Short exercise 1 =>
In the listing, rewrite everything from the line containing "Given: Click the Watford crest beside 沃特福德" down to the line containing "Action: [x=34, y=142]", including both of those lines. Replace "Recent" with "Favorites", leave all else unchanged, and omit the pictures from your answer.

Given passage =>
------------------------------

[dpdk-dev] IXGBE throughput loss with 4+ cores

Wiles, Keith keith.wiles at intel.com
Tue Aug 28 23:09:21 CEST 2018



> On Aug 28, 2018, at 2:16 PM, Saber Rezvani <irsaber at zoho.com> wrote:
> 
> 
> 
> On 08/28/2018 11:39 PM, Wiles, Keith wrote:
>> Which version of Pktgen? I just pushed a patch in 3.5.3 to fix a  performance problem.
> I use Pktgen verion 3.0.0, indeed it is O.k as far as I  have one core. (10 Gb/s) but when I increase the number of core (one core per queue) then I loose some performance (roughly 8.5 Gb/s for 8-core). In my scenario Pktgen shows it is generating at line rate, but receiving 8.5 Gb/s.
> Is it because of Pktgen???

Normally Pktgen can receive at line rate up to 10G 64 byte frames, which means Pktgen should not be the problem. You can verify that by looping the cable from one port to another on the pktgen machine to create a external loopback. Then send traffic what ever you can send from one port you should be able to receive those packets unless something is configured wrong.

Please send me the command line for pktgen.

------------------------------

[Lines of data]
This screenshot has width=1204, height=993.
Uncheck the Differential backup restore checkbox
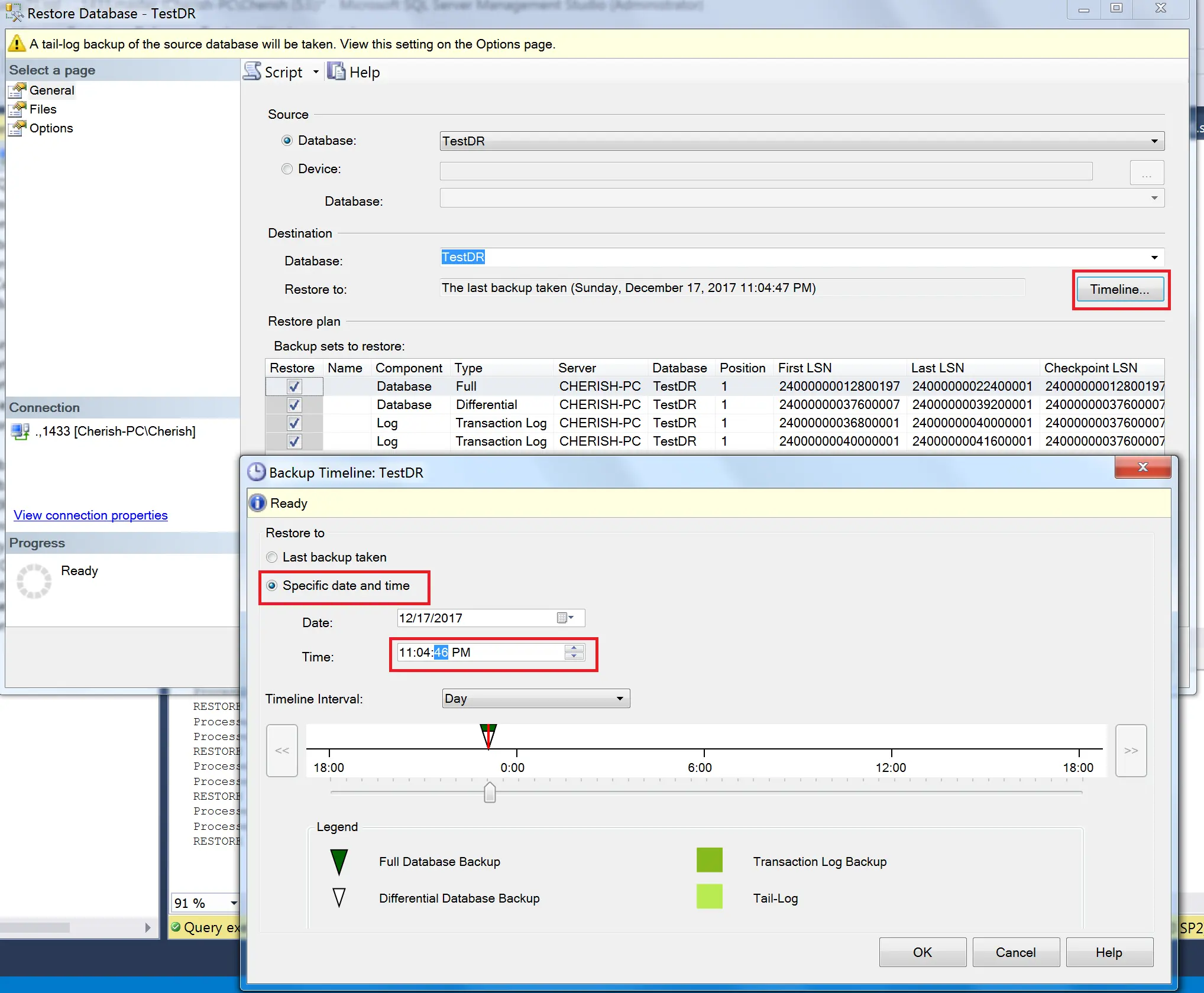tap(294, 405)
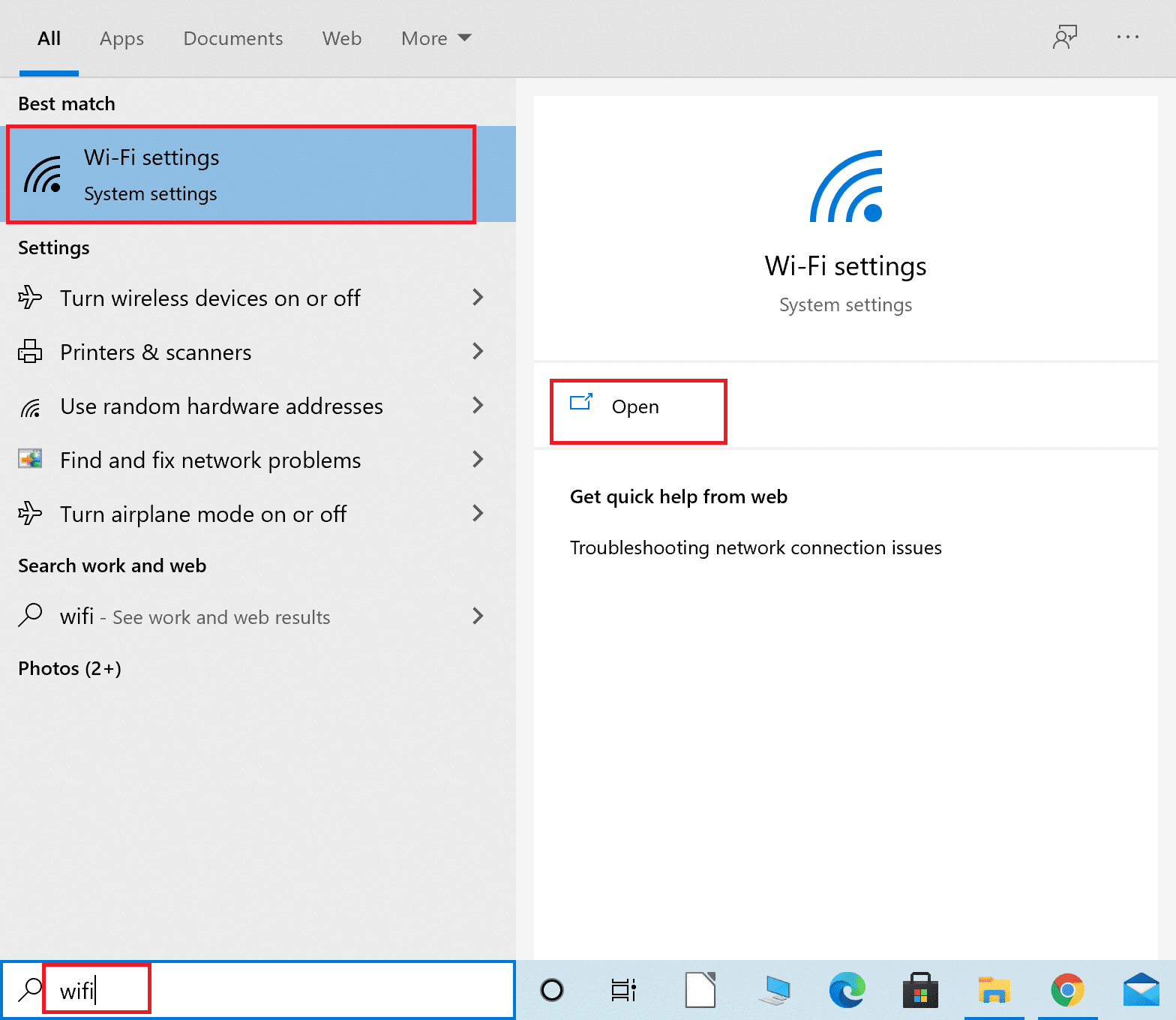1176x1020 pixels.
Task: Open Task View in the taskbar
Action: [623, 990]
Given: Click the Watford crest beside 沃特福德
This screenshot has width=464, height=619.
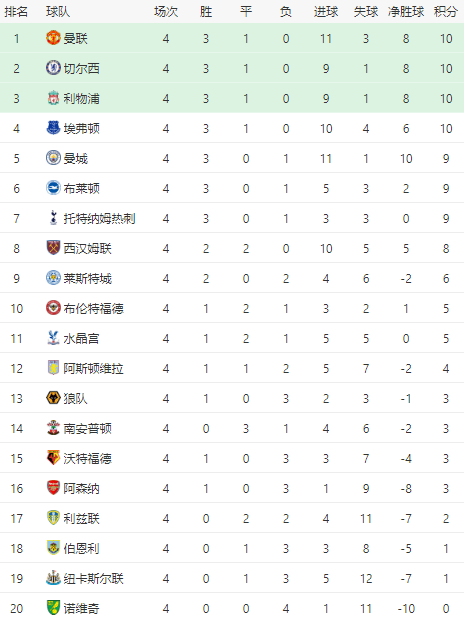Looking at the screenshot, I should pyautogui.click(x=53, y=458).
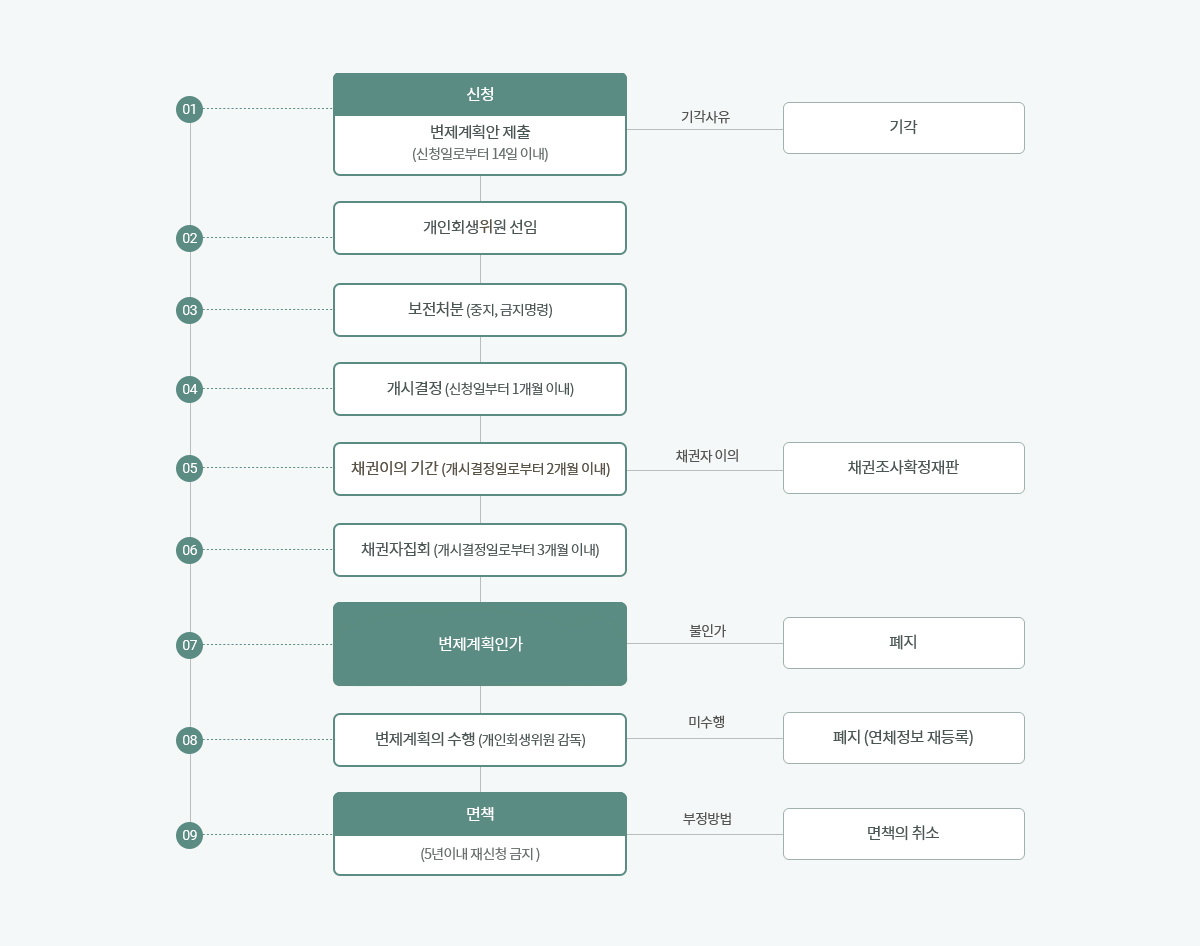The image size is (1200, 946).
Task: Select the 채권자집회 step box
Action: 480,550
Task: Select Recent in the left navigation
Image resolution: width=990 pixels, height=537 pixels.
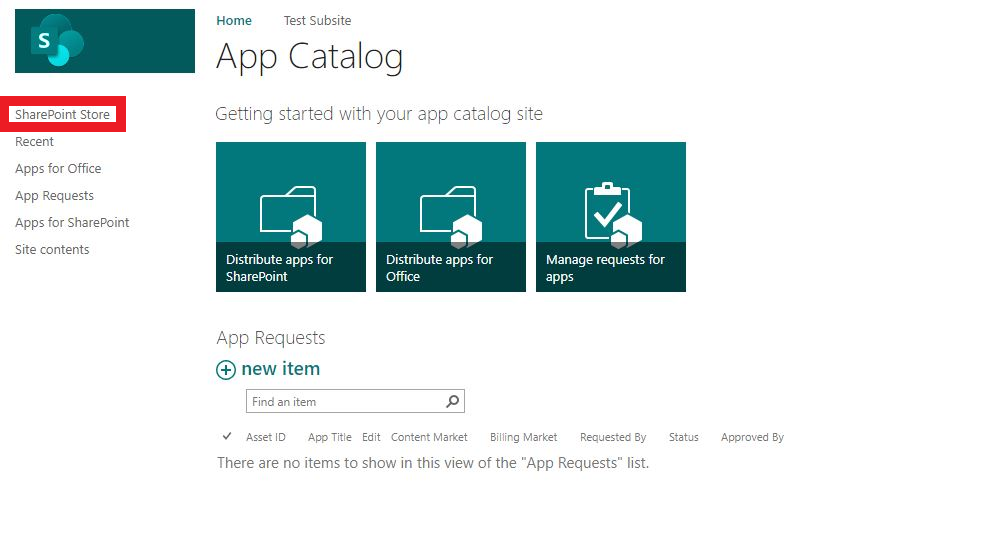Action: [x=34, y=142]

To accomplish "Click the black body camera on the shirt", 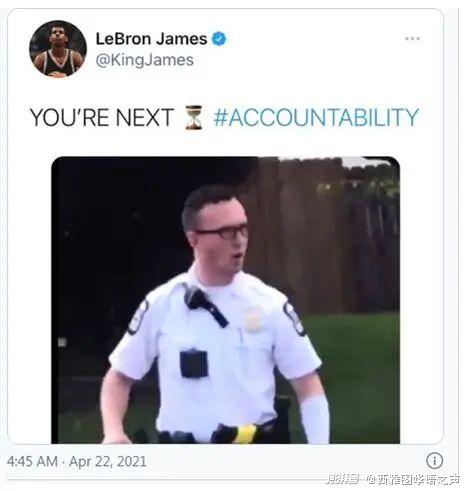I will [194, 363].
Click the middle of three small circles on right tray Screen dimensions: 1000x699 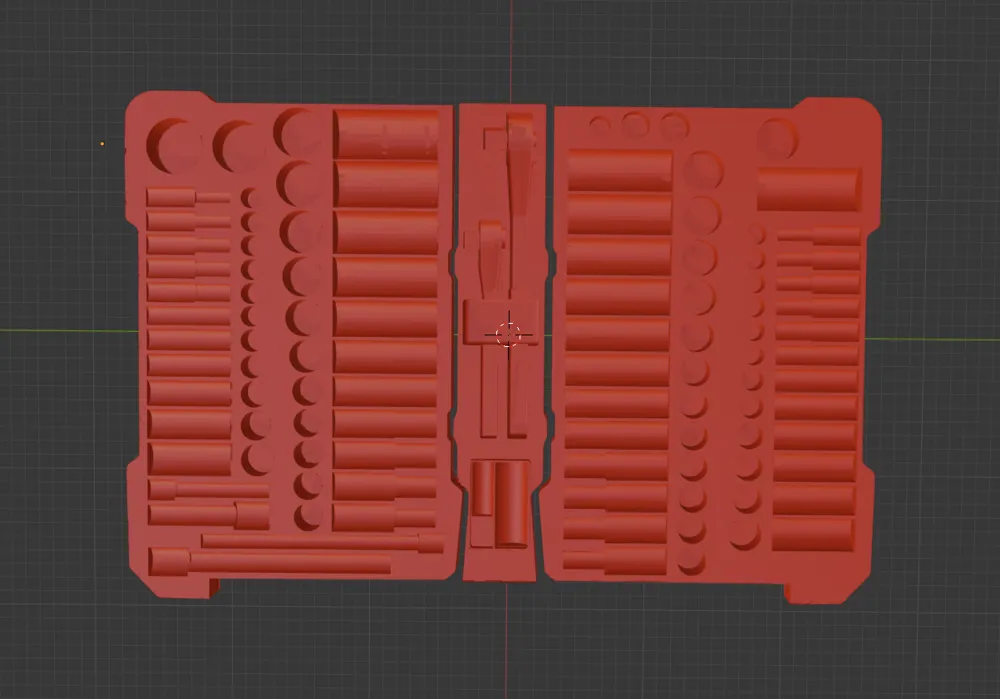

------------------------------

Short exercise 2 =>
Decide whether each statement agrees with the thread on IXGBE throughput loss, answering yes or no and quoting the words that settle it: (a) With eight cores, the receiving rate reported is roughly 8.5 Gb/s. (b) The suggested test uses an internal loopback on the pktgen machine. (c) A request is made for the pktgen command line.

Problem solution 1 =>
Given: Click the Watford crest beside 沃特福德
This screenshot has width=464, height=619.
Looking at the screenshot, I should pyautogui.click(x=53, y=458).
The image size is (1200, 946).
Task: Select the 채권자집회 step box
Action: 480,550
Task: Select Favorites in the left navigation
Image resolution: width=990 pixels, height=537 pixels.
Action: [x=34, y=142]

Problem solution 2 =>
(a) Yes: "(roughly 8.5 Gb/s for 8-core)"
(b) No: "to create a external loopback"
(c) Yes: "Please send me the command line for pktgen."